In all, Mejia's day lasted two shutout innings, during which he gave up a pair of hits and a walk while throwing 31 total pitches (21 strikes). A noticeably leaner Mejia was happy with the result.
"I feel strong," Mejia said. "It felt good to come out there for the first time this spring. I worked hard this offseason and it paid off today."
After Mejia exited, Fernando Romero threw two perfect innings with three strikeouts. Tom Hackimer, meanwhile, came in a bases-loaded situation with two outs in the fifth inning and fanned Jonathan Schoop. An inning later, Taylor Rogers pitched himself into a similar jam but struck out Rickard to keep Baltimore off the scoreboard.
Twins manager Paul Molitor has hinted that he could utilize a four-man rotation early in the season. With Jose Berrios, Kyle Gibson and Jake Odorizzi figuring to be the only locks, potential starters include Anibal Sanchez, Aaron Slegers and Phil Hughes in addition to Mejia.
That doesn't begin to address how things will shake out when the team eventually transitions into a traditional five-man unit, though injured right-hander Ervin Santana figures to return in late April or early May.
"I think [Mejia] understands there's a five-man rotation competition that he should feel a part of," Molitor said. "I think we saw things at times that gets your attention in terms of competing against some pretty good lineups."
Mejia was in a similar situation last year, when he beat out Berrios for a rotation spot at the end of camp.
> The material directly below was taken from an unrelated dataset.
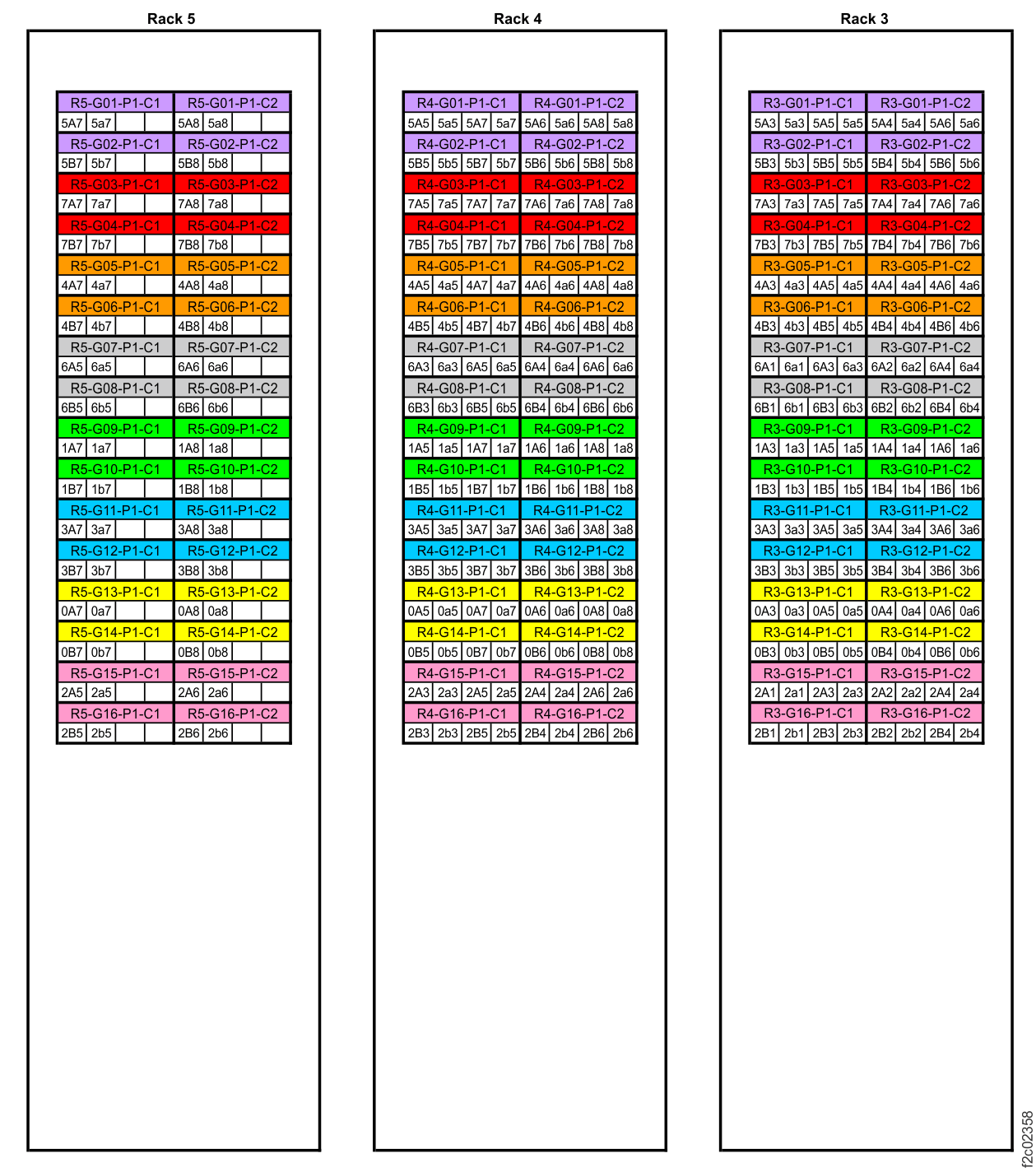Click the Rack 4 title header

518,15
Molitor figures that having a year under his belt would help Mejia this spring, as well.
"Being over here and knowing the routine that we go through in the spring, he's got to feel better about it," Molitor said. "We just have to see how the roster plays out and how many position players we carry."
For his part, Mejia said he will bring the same mentality and approach to the table this year as he did last spring, which is to take things one step at a time.
"The biggest thing I learned last year was to focus inning by inning and pitch by pitch," Mejia said. "Just calm down and execute."
In 21 starts for Minnesota in 2017, Mejia went 4-7 and posted a 4.50 ERA with 85 strikeouts in 98 innings.